§ **Input rows**
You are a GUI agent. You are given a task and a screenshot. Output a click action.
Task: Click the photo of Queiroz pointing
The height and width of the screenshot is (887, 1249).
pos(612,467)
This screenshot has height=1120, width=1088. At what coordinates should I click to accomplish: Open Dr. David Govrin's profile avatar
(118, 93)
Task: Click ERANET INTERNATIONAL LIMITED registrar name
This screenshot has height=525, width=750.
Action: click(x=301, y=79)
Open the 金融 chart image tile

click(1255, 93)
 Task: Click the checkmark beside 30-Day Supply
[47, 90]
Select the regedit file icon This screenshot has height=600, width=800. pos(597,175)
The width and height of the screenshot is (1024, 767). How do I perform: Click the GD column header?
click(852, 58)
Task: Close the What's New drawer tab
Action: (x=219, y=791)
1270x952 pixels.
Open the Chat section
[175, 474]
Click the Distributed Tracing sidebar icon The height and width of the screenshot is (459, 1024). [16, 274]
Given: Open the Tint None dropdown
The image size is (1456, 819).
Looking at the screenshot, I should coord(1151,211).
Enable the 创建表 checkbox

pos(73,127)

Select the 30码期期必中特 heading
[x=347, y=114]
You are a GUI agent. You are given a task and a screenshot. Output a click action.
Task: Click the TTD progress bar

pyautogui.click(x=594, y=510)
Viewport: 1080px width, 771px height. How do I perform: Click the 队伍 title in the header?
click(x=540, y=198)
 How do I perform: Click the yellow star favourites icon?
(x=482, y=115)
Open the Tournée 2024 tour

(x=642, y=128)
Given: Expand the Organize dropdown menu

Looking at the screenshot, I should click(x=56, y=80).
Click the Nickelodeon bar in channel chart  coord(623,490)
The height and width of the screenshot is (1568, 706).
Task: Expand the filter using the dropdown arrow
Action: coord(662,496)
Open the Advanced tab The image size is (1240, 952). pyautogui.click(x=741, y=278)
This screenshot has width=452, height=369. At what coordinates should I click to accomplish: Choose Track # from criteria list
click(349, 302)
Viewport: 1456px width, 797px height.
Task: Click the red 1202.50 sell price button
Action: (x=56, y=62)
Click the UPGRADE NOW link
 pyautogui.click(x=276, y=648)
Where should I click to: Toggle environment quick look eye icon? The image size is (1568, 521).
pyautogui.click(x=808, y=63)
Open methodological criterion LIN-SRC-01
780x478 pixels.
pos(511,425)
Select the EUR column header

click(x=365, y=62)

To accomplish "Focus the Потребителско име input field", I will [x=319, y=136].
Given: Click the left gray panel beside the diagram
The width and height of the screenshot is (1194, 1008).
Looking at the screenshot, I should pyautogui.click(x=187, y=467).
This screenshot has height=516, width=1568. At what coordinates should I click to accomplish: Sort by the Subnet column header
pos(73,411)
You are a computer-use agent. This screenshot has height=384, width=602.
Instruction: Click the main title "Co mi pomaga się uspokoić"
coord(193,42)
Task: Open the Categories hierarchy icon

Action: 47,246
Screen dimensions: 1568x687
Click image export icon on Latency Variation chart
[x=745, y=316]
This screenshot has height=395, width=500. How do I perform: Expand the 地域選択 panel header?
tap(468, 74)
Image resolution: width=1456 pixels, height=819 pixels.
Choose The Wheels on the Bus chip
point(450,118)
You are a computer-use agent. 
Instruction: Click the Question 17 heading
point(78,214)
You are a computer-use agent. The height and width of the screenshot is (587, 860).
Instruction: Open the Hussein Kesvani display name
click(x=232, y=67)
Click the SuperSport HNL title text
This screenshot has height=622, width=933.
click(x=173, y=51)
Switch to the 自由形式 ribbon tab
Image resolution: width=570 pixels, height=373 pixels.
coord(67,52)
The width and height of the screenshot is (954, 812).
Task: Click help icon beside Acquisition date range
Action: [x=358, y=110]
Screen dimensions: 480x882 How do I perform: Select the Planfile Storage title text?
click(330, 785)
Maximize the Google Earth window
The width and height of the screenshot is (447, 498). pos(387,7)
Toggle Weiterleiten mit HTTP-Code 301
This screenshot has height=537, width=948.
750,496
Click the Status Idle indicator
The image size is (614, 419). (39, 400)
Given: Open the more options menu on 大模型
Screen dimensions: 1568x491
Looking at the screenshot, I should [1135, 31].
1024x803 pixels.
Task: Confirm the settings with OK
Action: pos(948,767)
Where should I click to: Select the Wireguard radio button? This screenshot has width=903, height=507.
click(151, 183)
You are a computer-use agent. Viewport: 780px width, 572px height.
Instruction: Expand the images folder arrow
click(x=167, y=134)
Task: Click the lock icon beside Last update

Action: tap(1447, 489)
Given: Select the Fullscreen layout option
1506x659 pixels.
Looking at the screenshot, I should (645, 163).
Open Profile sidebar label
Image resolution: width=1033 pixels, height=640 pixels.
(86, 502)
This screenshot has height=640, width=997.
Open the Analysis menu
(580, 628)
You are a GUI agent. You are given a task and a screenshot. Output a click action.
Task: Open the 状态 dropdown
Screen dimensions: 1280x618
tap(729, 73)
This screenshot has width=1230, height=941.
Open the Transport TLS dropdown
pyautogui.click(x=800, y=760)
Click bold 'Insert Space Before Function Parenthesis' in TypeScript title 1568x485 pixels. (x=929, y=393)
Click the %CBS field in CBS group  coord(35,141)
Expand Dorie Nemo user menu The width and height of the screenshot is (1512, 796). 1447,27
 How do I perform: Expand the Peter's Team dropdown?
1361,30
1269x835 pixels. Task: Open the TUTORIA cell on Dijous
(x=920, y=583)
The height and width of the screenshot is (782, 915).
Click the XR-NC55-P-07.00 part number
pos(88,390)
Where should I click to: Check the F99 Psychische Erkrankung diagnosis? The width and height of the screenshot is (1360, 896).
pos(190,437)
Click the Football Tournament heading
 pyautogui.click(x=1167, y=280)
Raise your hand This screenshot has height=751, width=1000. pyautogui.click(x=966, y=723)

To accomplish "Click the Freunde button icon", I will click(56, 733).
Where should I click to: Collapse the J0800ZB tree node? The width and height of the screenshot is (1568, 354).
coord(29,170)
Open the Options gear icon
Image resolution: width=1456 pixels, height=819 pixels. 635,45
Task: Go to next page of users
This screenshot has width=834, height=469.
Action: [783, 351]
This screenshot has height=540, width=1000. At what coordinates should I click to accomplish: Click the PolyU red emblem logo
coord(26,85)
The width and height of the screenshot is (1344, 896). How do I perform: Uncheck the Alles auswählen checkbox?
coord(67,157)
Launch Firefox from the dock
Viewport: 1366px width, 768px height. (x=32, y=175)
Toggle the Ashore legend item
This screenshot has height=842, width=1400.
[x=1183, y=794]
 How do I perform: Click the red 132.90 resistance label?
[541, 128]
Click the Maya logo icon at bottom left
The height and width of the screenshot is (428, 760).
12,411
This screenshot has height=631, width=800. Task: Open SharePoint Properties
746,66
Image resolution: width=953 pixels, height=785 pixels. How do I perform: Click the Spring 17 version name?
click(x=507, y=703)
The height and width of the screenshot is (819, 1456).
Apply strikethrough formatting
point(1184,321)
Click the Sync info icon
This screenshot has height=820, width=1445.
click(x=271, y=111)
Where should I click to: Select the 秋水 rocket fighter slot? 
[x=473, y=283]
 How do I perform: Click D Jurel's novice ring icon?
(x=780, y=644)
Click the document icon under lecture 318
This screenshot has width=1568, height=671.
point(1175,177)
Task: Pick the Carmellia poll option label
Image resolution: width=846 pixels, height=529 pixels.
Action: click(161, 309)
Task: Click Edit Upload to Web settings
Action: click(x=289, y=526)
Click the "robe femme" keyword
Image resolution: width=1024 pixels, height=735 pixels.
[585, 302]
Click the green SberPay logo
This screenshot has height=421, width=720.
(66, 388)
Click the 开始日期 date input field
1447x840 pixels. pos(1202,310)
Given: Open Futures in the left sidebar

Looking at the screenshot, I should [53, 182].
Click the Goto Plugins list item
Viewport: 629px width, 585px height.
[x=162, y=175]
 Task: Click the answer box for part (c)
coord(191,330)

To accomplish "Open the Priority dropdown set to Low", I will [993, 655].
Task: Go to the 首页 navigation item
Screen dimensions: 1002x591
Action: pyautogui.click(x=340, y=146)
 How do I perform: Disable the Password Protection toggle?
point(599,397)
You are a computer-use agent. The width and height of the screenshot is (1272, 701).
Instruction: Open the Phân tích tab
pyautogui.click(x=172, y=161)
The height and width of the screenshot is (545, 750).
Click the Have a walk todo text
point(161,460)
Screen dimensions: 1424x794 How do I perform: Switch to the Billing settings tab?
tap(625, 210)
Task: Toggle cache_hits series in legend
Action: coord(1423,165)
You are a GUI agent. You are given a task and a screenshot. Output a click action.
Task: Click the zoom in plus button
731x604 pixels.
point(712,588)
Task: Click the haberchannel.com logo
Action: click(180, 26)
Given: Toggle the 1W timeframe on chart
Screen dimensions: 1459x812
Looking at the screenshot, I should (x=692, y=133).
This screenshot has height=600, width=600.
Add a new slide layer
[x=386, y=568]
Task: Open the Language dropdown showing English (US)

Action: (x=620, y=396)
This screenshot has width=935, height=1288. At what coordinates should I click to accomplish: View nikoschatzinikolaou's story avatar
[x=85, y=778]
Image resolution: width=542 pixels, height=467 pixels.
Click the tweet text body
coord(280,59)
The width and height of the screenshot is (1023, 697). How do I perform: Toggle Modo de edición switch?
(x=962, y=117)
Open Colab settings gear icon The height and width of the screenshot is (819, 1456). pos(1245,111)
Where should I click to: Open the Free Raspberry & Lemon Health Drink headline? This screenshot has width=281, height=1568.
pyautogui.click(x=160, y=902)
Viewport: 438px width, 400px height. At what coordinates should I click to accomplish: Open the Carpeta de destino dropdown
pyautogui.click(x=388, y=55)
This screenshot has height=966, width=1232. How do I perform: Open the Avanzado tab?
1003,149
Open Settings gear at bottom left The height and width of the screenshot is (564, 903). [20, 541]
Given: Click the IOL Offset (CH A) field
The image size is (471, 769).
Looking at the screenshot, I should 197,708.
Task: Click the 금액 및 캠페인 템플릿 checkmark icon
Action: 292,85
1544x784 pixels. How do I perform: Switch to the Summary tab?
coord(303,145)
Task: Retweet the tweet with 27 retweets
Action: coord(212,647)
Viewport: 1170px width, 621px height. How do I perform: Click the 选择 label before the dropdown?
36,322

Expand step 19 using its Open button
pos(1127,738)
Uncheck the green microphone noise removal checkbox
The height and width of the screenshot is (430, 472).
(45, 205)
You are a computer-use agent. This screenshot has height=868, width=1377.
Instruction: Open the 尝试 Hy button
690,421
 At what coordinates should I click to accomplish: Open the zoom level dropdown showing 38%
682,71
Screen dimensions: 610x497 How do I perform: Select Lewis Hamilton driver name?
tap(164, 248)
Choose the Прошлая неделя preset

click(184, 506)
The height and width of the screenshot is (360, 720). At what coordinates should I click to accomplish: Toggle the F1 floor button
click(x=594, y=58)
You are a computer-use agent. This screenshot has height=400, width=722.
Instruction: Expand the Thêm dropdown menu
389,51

§ **Task instructions**
Output everything from the start of the items down to the line containing "pos(612,467)", both included, as a Markdown table with the columns Row and Entry. Number each line in Row, put the line in Entry, and leave out blank lines.

§ **Complete answer**
| Row | Entry |
|---|---|
| 1 | You are a GUI agent. You are given a task and a screenshot. Output a click action. |
| 2 | Task: Click the photo of Queiroz pointing |
| 3 | The height and width of the screenshot is (887, 1249). |
| 4 | pos(612,467) |